Yup. While nothing quite so blunt has been my experience, I have found that for the most part people who hire gardeners think they do nothing but relax by some shrubbery until summoned to do something with little notice.

Working for other gardeners buffered me from the constant reminder that people who can't pick up the smallest hand tool think it's your birthright to jump to some dirty job they decided needs to be done tomorrow. Even the nicest clients frequently have no concept of Your Time, and think nothing of expecting you to drive twelve miles to install ten annuals that they decided to purchase that day.

I've gotten good at saying no. In fact, most of what I'm saying this year is no. No more large projects. No more big installs. No more yards that have been neglected for years that they suddenly need napalmed this month. I'm open to pretty much maintenance only.

My joint issues have kicked into overdrive, and I'm sore and stiff, and oh yeah, nobody wants to work right now, even though I'm willing to pay an insane hourly rate. I've been through two people already. The first was someone I knew through other activities, and while he seemed knowledgeable and smart when ensconced in the local version of Grey Gardens with his elderly mother, in the field he became a mansplaining, slo-mo nightmare. On the last job for which I used him he was so slow I had to return alone the following day and work an extra 5 hours. Oh yes, flat-fee job. So.

The other candidate had experience, but while she started strong, I suspect depression issues began to play out, and while I'm a sympathetic person, I just need my assistant to get the job done and not spend twenty minutes on something that I can do in about 75 seconds, and I should not be able to move three wheelbarrows of mulch in the time it takes them to mulch the bases of three rose bushes.

I finally connected with someone I'd been in the program with, and with whom I'd worked. He's no longer in the hort biz but is going to work with me on the last large job I have, hallelujah. Ex-marine, martial artist; sling me some mulch, bad boy.
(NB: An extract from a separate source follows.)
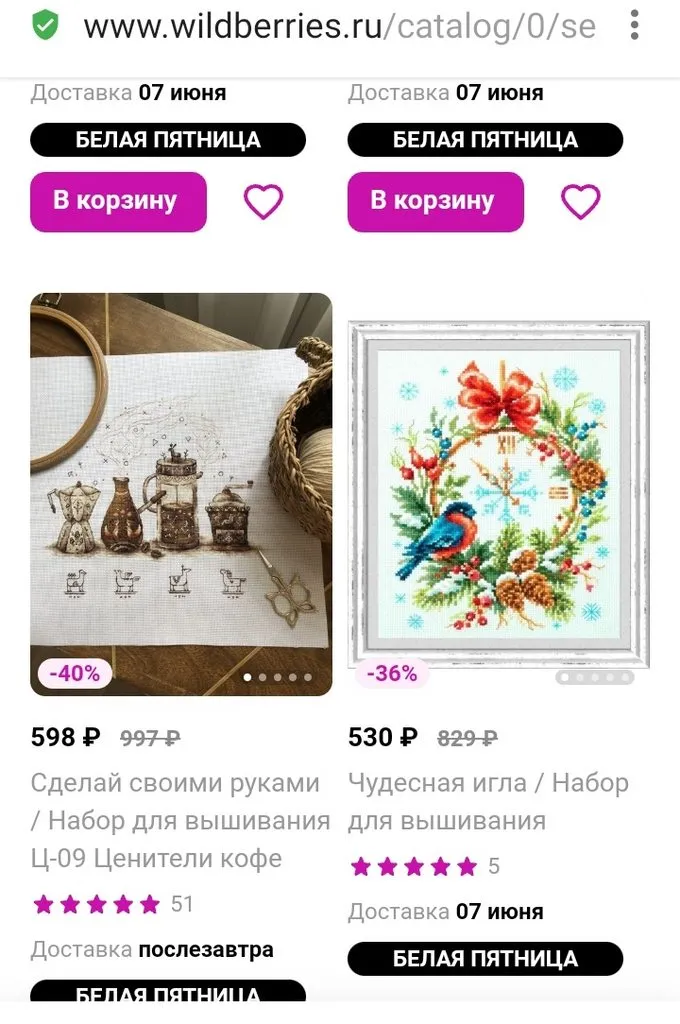The width and height of the screenshot is (680, 1024).
Task: Open the coffee embroidery kit photo
Action: click(181, 494)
Truth is, I don't like it any more. I work way too hard to be this tired and poor, and I'm losing the interest in detail that makes a good gardener. My joint issues are also front and center, and I'm getting very sore and stiff. A former colleague from Chicago wanted to pick my brain about starting a business and I said, "Don't do it alone. Have someone to bounce things off of, share the pain, share the work. Don't go to bed every night with your head spinning with every thing you have to get done, knowing all of it - every last thing -- is on you."

I have learned a lot. And as a business owner, I've gained a deeper appreciation for being an employee. At the garden center I bumped into a very problematic former employer, but I did thank her for everything I'd learned from her, and I apologized if I ever made her life hard. I think she was blindsided.

Some people love the notion of saving people, of fixing things for them. I like helping people, but, I don't know, there's too heavy a whiff of servitude, of toiling over the weeds while your client is vacationing on the Cape for a month. I raised my fees dramatically, but as another gardener said, "I won't work in this area. All these Yankees are tight-fisted and don't like to pay."  I could make large money if I were miraculously able to get a crew, really expand, and try for the high-end clients with large estates, but at my age, that holds zero appeal.  I just don't want to work that hard anymore. As it is I rarely see my sister, have little time for housework and my uncle, let alone my animals. I'm not complaining, although it sounds like it; I'm re-evaluating and learning from the experience.

I never thought I'd dream of a desk and being paid even if I go to the bathroom as a consummation devoutly to be wished, but there you go. It will be a big adjustment, but I think of it as my next adventure.

My most favorite job will be retirement.